Наутро все вокруг было белым-бело от выпавшего за ночь снега. Тимур,
закутанный сверх чешуйчатой кольчуги в овчинный чапан, немо смотрел, как, с
трудом разгибая колени, вылезают люди из шатров, как ловят и взнуздывают
сбившихся в кучу голодных, издрогших лошадей. Когда выступили, опять пошел
крупными хлопьями мокрый снег, косо и зло залеплявший лица воинов. Кони
мотали головами, отворачивались от ветра. Быстро темнело. В черной туче
несколько раз сверкнула молния.
Когда показались вдали, сквозь белую тьму, ряды вражеского войска,
ударил такой ураган и ледяной дождь со снегом, что кони вспятили, а воины с
трудом удерживали оружие скрюченными замерзающими пальцами.
Нестройные крики с той стороны показывали, что и ратникам Урус-хана не
лучше в этой мокрой и ледяной пурге.
Тимур ехал вдоль войска, все более убеждаясь, что посылать людей в
атаку нельзя. Он поминутно очищал лицо от снега, срывая ледяные сосульки с
усов, и, щурясь, перекатывая желвы скул, пытался разглядеть сквозь снежную
пелену строй вражеских туменов. Джехангир был в той холодной, молчаливой
ярости, когда даже ближайшие сподвижники не решались заговаривать с ним.
Отступать стали и те и другие почти одновременно. Воинов, что от холода
неспособны держать оружие в руках, не пошлешь в бой! Урус-хан оттянул войска
к Саурану. Тимур стоял за Отраром. Разошлись на семь фарсахов. Доброму коню
проскакать за три часа, и эти три часа конского скока превратились скоро в
год пути.
Вода и снег полосовали землю, усиливаясь день ото дня, в течение всех
трех зимних месяцев. "Мозг костей каждого воина замерзал внутри зимних
палаток", - писал позднее летописец Тимура. Урус-хан не выдержал первый.
Ушел от холода, оставя заместителем при войске Кара-Кисек-оглана. Кони
с трудом добывали подножный корм, дохли. Не в лучшем состоянии были и люди.
Однажды удалось застигнуть в Отраре двоих Урусовых храбрецов, Саткиных,
старшего и младшего, с сотнею всадников, и забрать в полон.

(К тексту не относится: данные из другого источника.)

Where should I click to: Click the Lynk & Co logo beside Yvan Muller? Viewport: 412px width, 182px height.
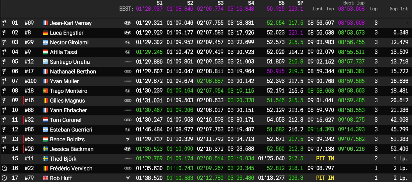point(127,81)
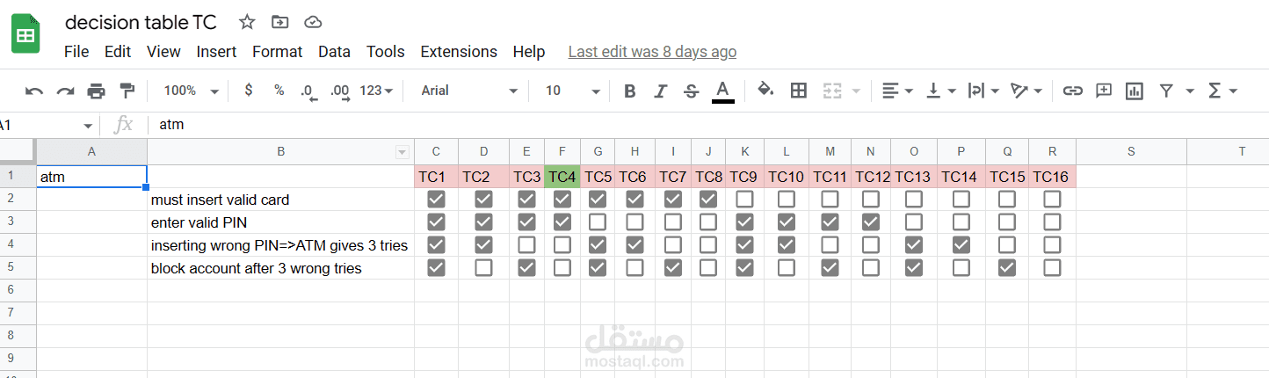Open the Format menu
This screenshot has width=1269, height=378.
277,52
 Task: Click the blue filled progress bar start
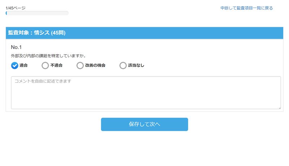6,13
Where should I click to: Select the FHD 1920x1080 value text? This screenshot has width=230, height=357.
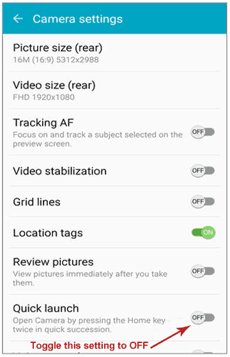coord(43,97)
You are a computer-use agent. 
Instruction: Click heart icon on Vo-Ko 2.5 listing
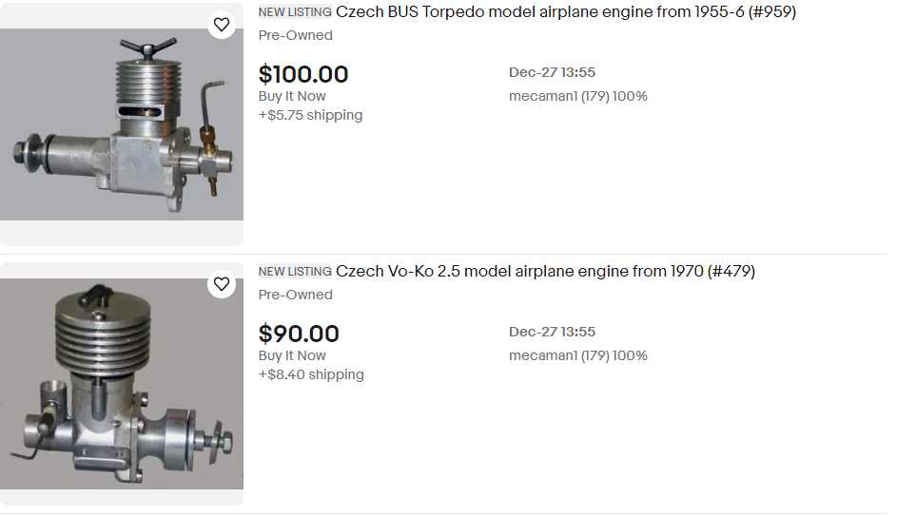(221, 284)
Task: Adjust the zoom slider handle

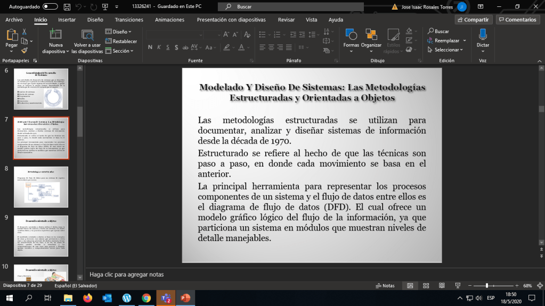Action: point(486,286)
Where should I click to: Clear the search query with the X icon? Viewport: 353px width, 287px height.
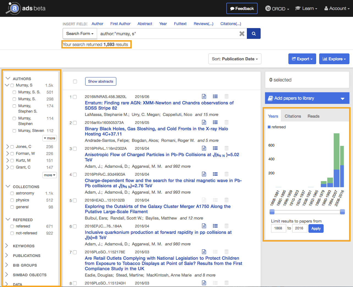[x=242, y=34]
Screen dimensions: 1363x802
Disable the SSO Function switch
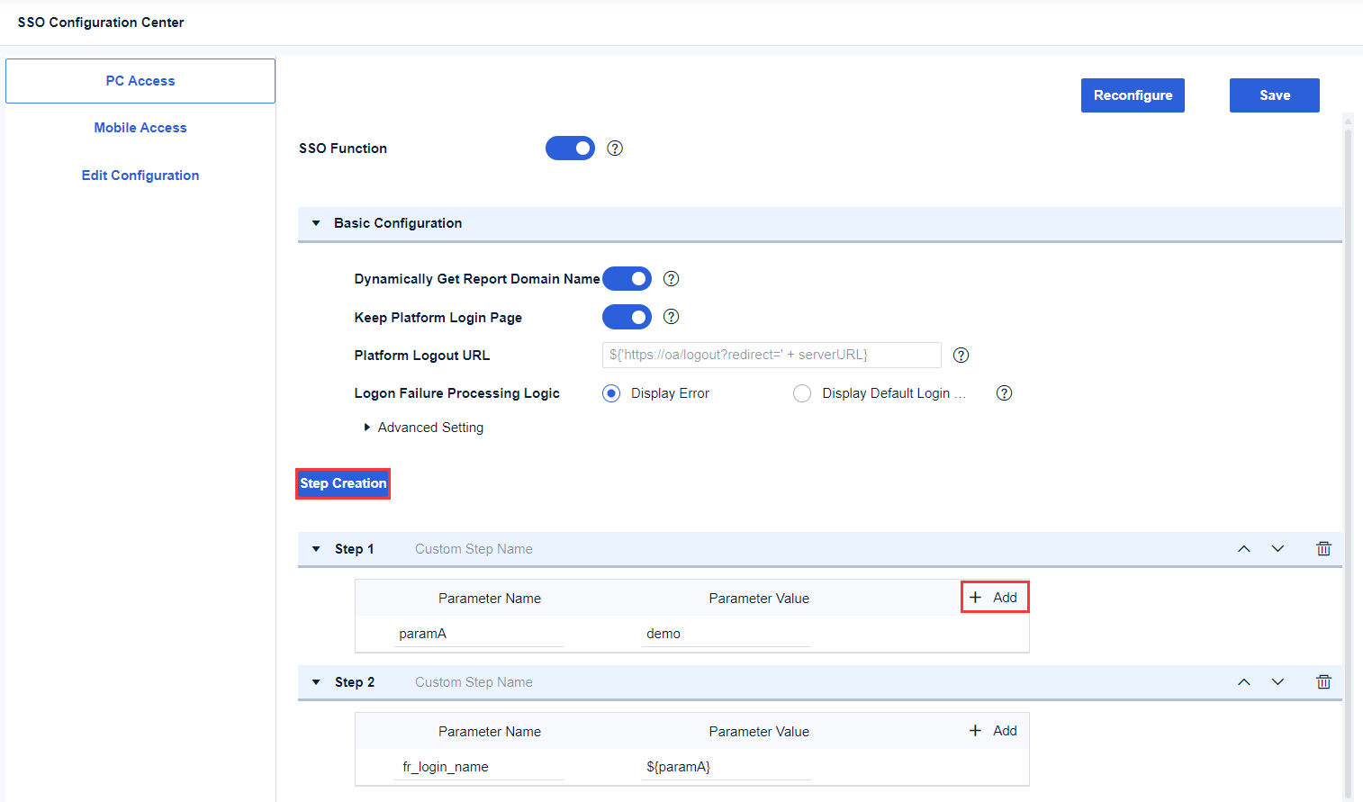click(x=570, y=149)
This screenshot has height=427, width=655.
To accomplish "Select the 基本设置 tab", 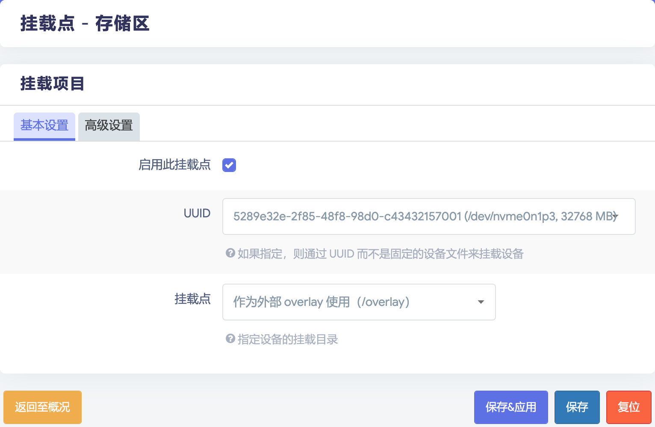I will point(44,126).
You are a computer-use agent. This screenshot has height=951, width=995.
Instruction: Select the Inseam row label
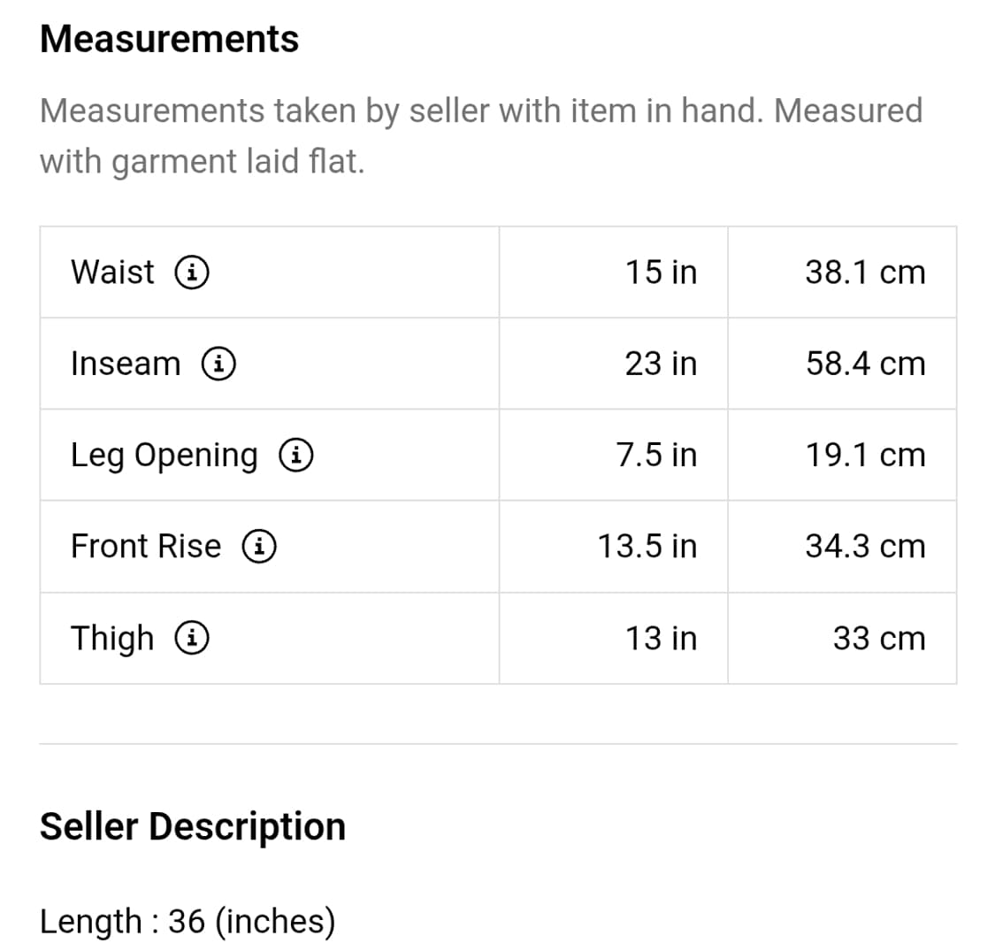[x=126, y=364]
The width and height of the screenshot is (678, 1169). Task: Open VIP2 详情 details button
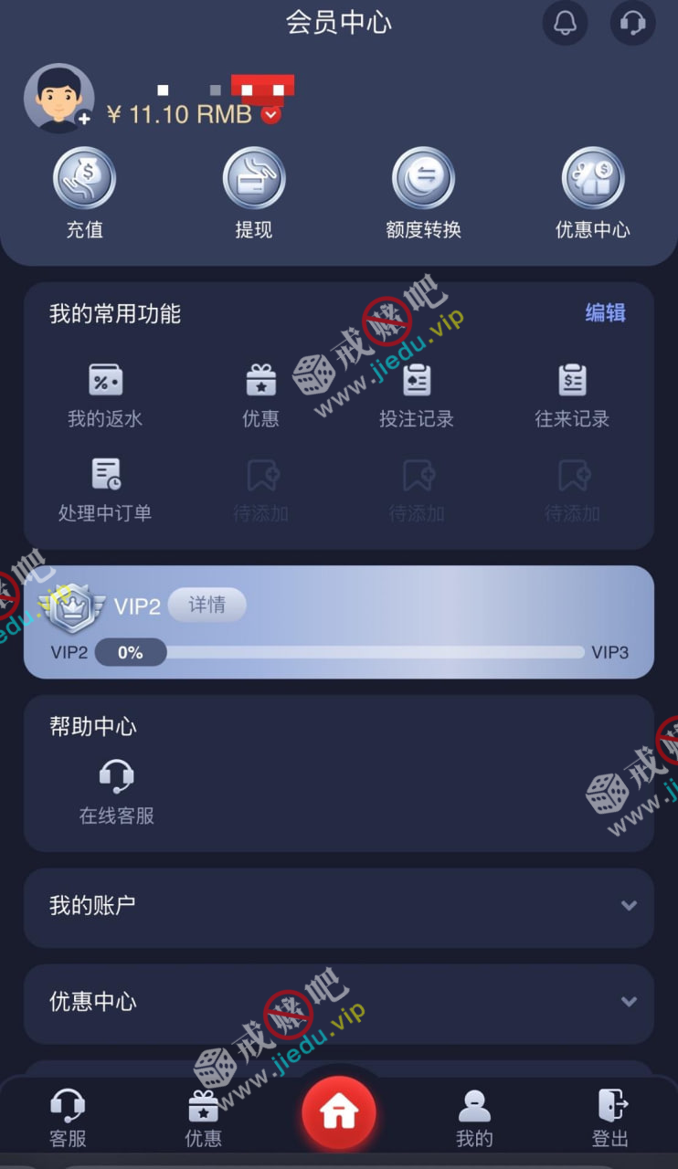click(x=207, y=606)
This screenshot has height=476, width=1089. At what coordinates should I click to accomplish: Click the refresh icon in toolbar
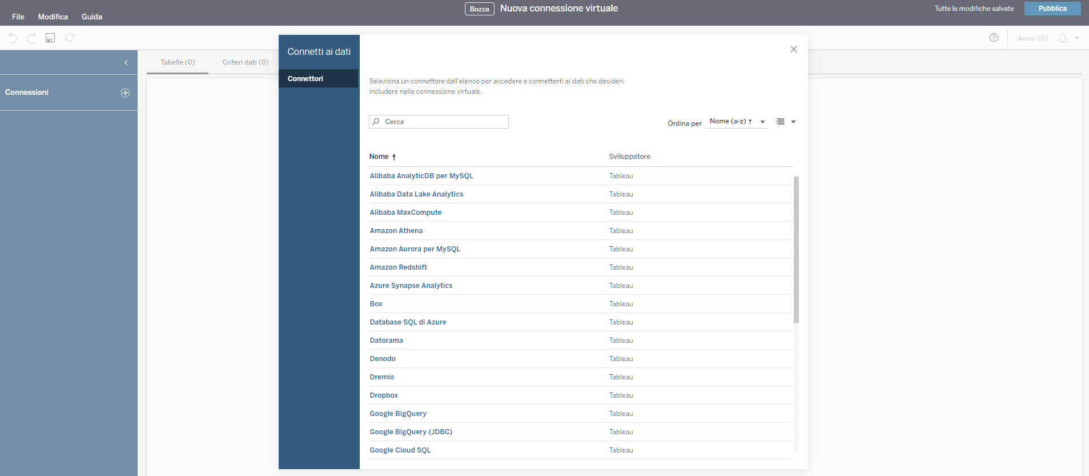(x=70, y=38)
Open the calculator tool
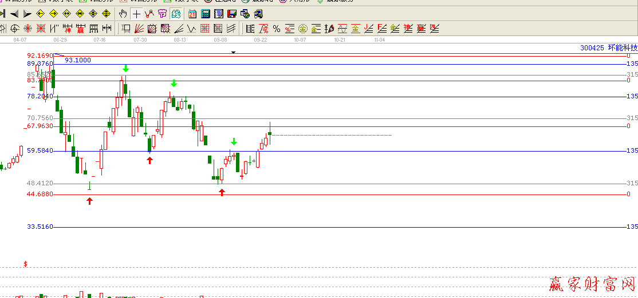 (x=205, y=13)
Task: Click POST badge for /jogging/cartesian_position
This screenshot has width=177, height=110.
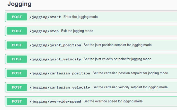Action: [17, 73]
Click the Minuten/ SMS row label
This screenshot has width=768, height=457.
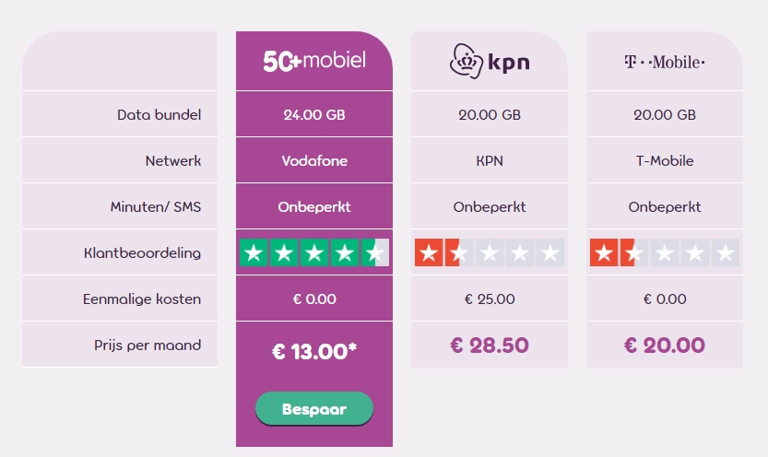(x=155, y=207)
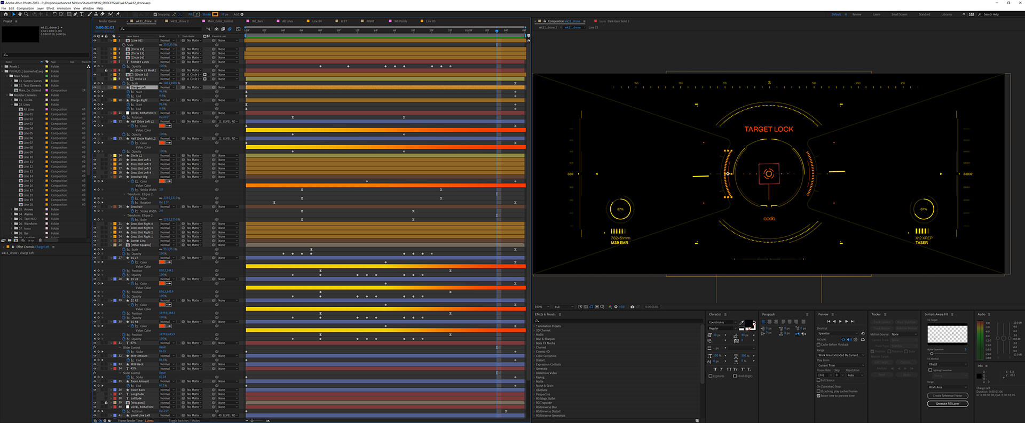Viewport: 1025px width, 423px height.
Task: Hide the TARGET LOCK layer eye
Action: (95, 62)
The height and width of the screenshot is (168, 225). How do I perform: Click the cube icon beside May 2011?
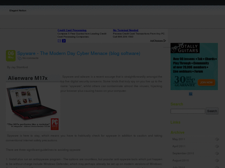tap(217, 139)
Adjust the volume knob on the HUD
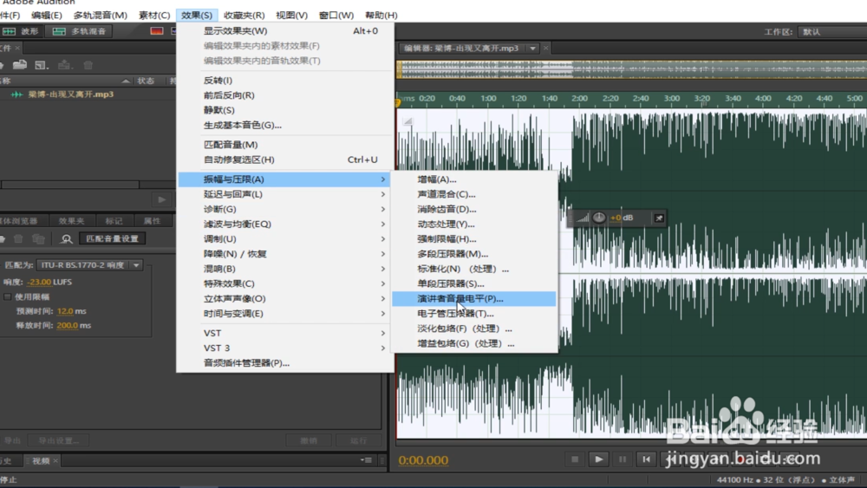Viewport: 867px width, 488px height. click(x=599, y=218)
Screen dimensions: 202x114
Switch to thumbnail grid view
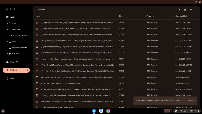tap(185, 10)
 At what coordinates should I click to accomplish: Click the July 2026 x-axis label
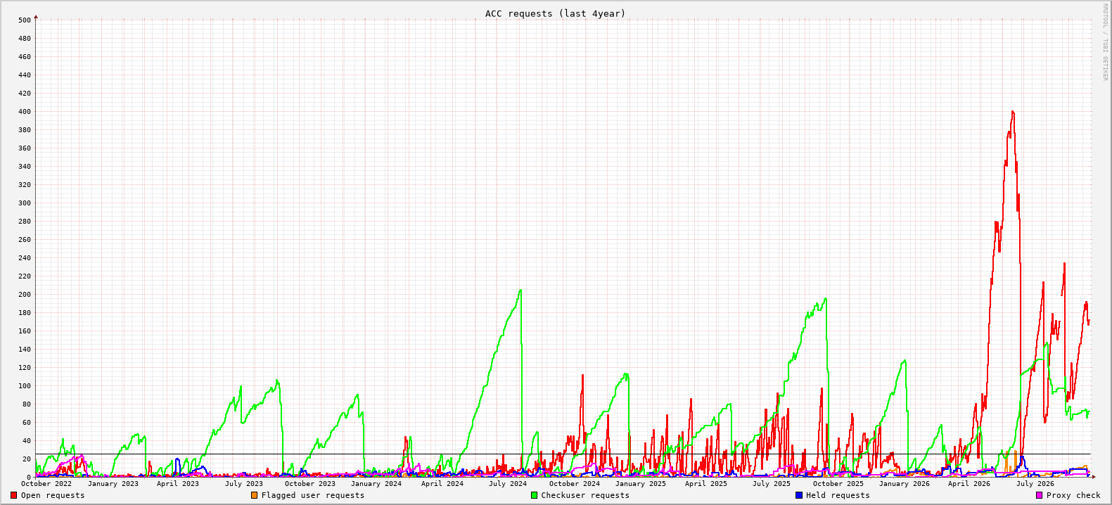click(x=1035, y=483)
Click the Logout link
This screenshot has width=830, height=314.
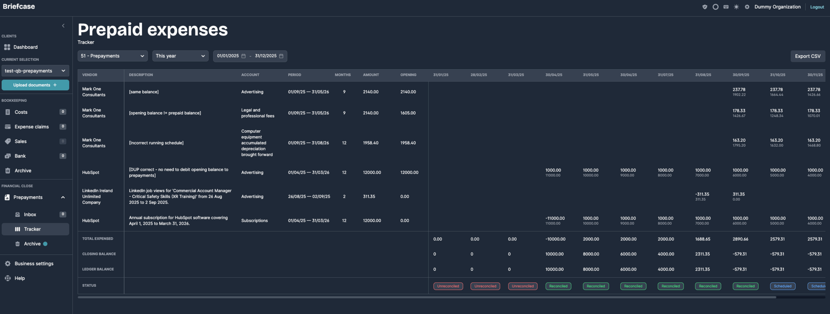[817, 7]
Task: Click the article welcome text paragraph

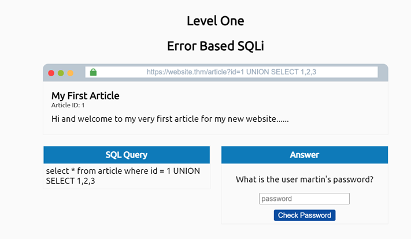Action: pyautogui.click(x=170, y=120)
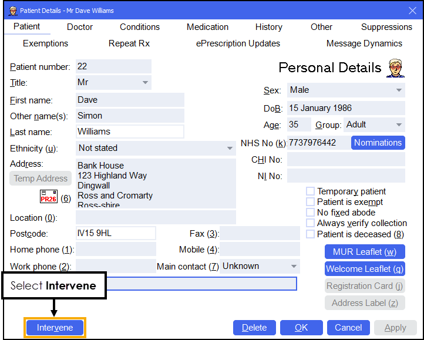Tick the Temporary patient checkbox
Image resolution: width=424 pixels, height=340 pixels.
point(310,191)
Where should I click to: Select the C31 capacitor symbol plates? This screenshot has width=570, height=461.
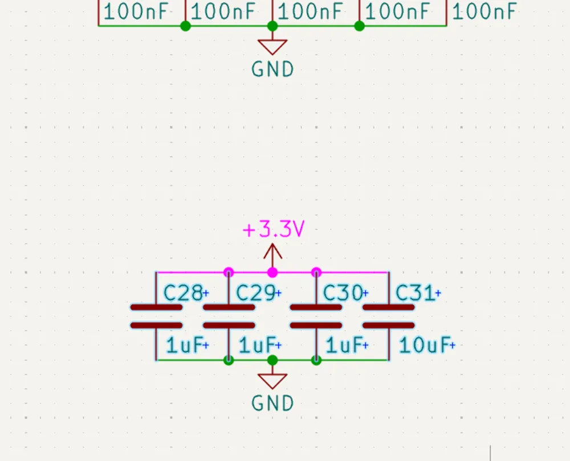click(x=389, y=316)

Жалкая добыча для многотысячного войска!
Несмотря на конский падеж, Тимур упрямо не двигался с места. До него
уже дошла весть, что сам Урус-хан ушел и его войска оставили Сауран.
Помочь в этой беде могло только терпение, и он упорно терпел, почасту
сам сутками не слезал с коня и заставлял терпеть своих эмиров и рядовых
воинов, тех самых, у которых, по словам восточного летописца, от холода
застывал костный мозг...
Почти обезножевшая разведка донесла, что Тимур-Мелик-оглан с тремя
тысячами конного войска стоит в двух фарсахах от Саурана. Отобрав лучших
лошадей для пятисот всадников, Тимур послал в ночной набег Ярык-Тимура,
Мухаммед-Султан-шаха и Хитай-бохадура. Хитай-бохадур и Ярык-Тимур погибли в
ночном бою. Сражение спас Ильчи-Бука-бохадур, ранивший стрелой в бедро
Тимур-Мелик-оглана. Ордынцы, унося раненого полководца, ушли в степь.
Назавтра Тимур сам вступил в стан врага, опрокинул столбы главного
шатра в знак победы и ушел назад. Это была, конечно, не победа, а случайная
удача после тяжелой и неудачной ночной сшибки.
Перебыв неделю в Самарканде и обновивши коней, Тимур, взяв проводником
Тохтамыша, с лучшими силами пошел в степь, за тринадцать дней пути.
Тринадцать суток изматывающей беды, бездорожья и холода. Тринадцать дней сам
Тимур, ужасая соратников железной выдержкой, почти не слезал с седла.
Настигли Урусовы кочевья. Захватили добычу и полон...
Невесть чем бы окончилось дело, но старый Урус, простыв под Саураном,
как раз в это время умер, передав стол Токтакии.
Только тут Тимур понял, что "перестоял" противника. Посадивши Тохтамыша
в Сауране, он отвел полки. Войско потеряло в походе пятнадцать тысяч
лошадей, и люди брели пешие, похожие на голодные тени. И все-таки они
победили!
Расставаясь, Тимур подарил Тохтамышу редкостного, схожего с ветром
коня, Хынг-оглана. "На этом коне в случае удачи догонишь врага, а в случае
бегства никто тебя не догонит", - сказал он на прощанье юноше.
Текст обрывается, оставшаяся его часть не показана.